Earlier this month, ‘Two Together’ became the first new railcard to be launched in 30 years.
As the name suggests, the discount scheme is open to two people travelling at the same time only.
For £30, owners can make their money back in just one long-distance trip – a standard London to Preston return journey costs £84.80 per person, that’s £169.60 for two. The discounted fare, plus the price of a new railcard, comes in significantly cheaper, at £142.
As one half of a couple, you might expect me to be rejoicing at the news. Especially as one spends longer than she’d like on railway platforms.
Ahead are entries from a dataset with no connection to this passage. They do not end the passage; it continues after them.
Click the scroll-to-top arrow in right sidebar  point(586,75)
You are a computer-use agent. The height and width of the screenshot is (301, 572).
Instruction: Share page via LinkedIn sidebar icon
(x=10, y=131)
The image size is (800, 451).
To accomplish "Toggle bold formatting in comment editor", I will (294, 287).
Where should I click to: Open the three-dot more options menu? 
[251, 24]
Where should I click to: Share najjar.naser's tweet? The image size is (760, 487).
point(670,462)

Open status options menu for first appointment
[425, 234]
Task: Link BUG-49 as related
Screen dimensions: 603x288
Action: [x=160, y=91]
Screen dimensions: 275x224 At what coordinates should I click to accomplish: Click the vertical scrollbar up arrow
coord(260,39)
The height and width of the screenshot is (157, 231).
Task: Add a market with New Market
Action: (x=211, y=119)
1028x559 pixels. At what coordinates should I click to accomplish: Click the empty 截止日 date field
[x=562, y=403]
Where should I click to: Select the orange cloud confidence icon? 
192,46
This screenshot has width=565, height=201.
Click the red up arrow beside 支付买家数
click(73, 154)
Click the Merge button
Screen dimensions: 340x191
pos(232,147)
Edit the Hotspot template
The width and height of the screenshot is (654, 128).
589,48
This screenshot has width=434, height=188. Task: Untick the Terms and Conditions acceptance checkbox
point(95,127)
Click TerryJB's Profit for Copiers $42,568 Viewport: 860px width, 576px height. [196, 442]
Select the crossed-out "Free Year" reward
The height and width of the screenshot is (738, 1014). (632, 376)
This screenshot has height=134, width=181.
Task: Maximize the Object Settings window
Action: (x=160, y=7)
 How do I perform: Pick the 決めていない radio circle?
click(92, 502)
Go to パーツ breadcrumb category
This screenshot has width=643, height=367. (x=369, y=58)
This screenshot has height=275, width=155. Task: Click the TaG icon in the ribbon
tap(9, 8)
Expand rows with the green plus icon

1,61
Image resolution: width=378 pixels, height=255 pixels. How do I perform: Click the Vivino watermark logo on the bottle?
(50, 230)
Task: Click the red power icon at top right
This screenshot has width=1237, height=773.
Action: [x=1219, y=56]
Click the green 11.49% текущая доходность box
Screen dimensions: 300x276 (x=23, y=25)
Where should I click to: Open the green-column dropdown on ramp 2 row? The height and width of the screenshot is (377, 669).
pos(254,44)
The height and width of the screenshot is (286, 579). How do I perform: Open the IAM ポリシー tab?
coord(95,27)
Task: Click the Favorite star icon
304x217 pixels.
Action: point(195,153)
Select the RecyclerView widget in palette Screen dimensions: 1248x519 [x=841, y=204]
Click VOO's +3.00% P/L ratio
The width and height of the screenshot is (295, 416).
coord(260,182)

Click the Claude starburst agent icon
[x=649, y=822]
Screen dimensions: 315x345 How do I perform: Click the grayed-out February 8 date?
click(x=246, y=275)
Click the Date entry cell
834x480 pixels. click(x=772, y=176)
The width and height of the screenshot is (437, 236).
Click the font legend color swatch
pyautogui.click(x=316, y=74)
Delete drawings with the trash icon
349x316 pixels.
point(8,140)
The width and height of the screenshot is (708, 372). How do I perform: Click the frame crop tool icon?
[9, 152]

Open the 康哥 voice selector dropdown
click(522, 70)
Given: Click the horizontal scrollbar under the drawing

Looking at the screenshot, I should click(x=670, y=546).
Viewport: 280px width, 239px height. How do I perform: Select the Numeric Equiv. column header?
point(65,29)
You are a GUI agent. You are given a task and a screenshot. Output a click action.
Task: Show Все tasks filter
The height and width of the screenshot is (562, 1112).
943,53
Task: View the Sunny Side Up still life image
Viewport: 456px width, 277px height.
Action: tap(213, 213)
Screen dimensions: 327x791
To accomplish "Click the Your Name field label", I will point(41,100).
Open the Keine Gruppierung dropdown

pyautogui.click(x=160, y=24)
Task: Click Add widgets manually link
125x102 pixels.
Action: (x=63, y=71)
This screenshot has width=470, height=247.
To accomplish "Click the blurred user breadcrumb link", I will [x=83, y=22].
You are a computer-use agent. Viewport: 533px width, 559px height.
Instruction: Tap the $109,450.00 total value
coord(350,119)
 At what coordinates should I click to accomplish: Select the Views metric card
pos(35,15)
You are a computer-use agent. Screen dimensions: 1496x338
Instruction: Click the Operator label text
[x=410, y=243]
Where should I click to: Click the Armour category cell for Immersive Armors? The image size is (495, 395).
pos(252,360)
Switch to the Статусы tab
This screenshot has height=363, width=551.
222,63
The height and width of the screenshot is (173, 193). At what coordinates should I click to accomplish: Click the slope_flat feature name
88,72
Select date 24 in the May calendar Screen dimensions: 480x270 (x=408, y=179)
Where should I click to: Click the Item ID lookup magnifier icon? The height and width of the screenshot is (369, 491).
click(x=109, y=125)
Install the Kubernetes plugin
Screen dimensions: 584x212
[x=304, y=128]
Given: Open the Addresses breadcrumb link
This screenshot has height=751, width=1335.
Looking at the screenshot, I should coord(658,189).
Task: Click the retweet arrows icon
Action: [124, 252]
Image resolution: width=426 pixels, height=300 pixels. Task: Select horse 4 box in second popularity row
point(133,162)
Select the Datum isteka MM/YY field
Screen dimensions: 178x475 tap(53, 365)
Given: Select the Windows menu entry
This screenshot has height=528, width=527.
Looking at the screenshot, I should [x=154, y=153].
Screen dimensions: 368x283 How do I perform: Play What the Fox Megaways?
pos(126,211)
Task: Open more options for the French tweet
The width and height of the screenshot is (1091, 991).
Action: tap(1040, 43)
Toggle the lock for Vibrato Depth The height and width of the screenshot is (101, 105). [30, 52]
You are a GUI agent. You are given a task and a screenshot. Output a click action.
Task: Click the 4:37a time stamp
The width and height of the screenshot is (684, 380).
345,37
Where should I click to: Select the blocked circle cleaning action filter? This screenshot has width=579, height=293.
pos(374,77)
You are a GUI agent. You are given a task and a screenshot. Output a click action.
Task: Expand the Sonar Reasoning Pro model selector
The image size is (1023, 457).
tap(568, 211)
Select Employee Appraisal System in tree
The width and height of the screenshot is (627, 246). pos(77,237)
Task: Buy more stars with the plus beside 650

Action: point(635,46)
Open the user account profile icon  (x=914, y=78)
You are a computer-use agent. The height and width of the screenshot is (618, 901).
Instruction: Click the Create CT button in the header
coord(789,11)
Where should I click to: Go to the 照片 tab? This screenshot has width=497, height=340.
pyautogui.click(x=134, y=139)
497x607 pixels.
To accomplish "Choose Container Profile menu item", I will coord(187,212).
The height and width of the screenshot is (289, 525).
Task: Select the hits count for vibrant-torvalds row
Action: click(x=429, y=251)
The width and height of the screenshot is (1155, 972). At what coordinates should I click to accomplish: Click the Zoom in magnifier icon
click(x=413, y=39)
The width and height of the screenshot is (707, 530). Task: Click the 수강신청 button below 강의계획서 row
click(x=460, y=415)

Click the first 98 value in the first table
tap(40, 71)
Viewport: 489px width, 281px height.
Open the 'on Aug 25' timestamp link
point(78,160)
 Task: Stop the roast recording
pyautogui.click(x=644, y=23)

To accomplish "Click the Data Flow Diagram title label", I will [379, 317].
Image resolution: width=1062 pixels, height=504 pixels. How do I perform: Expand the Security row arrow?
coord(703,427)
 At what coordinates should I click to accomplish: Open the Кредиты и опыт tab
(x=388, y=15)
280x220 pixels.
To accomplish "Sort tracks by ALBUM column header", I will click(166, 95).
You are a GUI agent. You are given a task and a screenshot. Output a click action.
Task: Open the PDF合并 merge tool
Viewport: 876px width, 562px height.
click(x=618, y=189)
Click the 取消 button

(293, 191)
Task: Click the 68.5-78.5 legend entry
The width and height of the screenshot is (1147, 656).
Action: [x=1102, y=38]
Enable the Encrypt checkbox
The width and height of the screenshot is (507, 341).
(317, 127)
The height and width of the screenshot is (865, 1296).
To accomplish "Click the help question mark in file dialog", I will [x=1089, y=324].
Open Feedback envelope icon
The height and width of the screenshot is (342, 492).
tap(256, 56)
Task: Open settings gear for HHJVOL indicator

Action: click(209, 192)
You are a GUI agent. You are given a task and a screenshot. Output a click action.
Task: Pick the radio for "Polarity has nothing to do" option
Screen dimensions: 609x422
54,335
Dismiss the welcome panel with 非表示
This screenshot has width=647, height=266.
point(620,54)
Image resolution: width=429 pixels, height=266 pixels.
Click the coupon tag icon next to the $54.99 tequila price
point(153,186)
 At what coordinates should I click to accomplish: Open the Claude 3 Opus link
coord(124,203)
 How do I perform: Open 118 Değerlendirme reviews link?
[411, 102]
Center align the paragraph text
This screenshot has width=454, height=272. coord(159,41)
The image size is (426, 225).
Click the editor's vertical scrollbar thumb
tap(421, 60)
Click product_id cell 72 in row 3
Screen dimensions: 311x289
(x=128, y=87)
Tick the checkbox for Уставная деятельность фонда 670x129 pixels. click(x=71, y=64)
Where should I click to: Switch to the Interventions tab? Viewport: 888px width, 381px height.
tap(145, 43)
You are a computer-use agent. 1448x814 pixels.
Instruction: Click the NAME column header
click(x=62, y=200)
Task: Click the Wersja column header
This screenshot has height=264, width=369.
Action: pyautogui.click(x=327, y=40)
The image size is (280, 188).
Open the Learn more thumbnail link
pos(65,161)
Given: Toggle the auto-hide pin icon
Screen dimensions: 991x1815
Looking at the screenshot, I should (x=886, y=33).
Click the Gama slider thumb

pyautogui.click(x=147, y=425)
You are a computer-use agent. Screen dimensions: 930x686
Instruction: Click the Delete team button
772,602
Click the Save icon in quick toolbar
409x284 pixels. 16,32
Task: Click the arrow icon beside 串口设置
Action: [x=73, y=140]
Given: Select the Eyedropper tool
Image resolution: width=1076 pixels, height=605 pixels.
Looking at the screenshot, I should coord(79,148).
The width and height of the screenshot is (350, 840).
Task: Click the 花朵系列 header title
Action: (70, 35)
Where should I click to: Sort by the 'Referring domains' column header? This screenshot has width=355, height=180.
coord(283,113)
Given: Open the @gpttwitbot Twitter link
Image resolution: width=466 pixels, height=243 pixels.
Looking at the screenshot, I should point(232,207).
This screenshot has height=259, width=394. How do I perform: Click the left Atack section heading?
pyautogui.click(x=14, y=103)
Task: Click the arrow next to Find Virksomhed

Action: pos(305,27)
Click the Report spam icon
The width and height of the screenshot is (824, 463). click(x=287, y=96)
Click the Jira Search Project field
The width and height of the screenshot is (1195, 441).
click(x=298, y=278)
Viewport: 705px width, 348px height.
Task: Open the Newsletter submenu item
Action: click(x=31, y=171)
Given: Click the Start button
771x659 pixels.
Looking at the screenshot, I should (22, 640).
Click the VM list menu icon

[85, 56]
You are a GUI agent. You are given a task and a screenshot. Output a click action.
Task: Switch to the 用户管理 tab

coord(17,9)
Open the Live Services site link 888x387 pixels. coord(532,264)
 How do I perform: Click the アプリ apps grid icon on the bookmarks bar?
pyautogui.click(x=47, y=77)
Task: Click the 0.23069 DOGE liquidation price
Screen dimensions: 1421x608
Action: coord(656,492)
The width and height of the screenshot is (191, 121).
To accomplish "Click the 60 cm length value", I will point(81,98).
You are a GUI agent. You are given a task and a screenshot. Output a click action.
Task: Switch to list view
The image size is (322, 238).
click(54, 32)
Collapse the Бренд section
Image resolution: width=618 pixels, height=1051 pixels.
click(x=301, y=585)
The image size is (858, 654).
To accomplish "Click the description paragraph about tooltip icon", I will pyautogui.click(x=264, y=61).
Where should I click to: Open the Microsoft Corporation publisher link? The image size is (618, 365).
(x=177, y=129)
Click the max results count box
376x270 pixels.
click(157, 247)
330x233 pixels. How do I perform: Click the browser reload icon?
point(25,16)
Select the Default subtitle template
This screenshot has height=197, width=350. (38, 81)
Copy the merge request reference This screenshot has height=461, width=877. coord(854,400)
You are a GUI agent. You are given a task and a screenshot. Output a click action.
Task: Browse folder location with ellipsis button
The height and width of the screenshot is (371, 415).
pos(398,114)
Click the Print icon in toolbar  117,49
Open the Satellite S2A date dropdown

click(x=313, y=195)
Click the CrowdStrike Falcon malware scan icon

And in part, I am. I’ve been missing my Young Person’s railcard since passing that all important 26th birthday milestone last summer. But, for whatever reason, this formerly long-time single girl still boiled with rage at the news.
Fair enough, the card isn’t just for those in a relationship. Any two people can apply – friends, family, colleagues. The only stipulation being those whose photos appear on the card must travel together on both legs of the journey.
So, the anger was not directed at smug romantic couples, as once it used to be.
No, just at the fact that singletons once again seem to be getting a rough deal. They are now officially the only group NOT to be issued a discount. There are cards for the young and old (no problem), those travelling in large groups and those with kids. All of them saving one third on their train fare, while the lonesome pay full whack for the privilege of travelling alone. As yours truly did last weekend, on a journey up north to visit Momma S.
So there I was, by myself, on the 20.30 from Euston. Looking around, the angry solo traveller. I would put money on the fact I was the only one in the carriage who had paid full price. Discrimination, I thought, as I pulled out my copy of Vogue and bottle of water. ‘Not right’ I continued to mutter, ‘there’s nothing wrong with being by yourself, it’s better at times in fact’.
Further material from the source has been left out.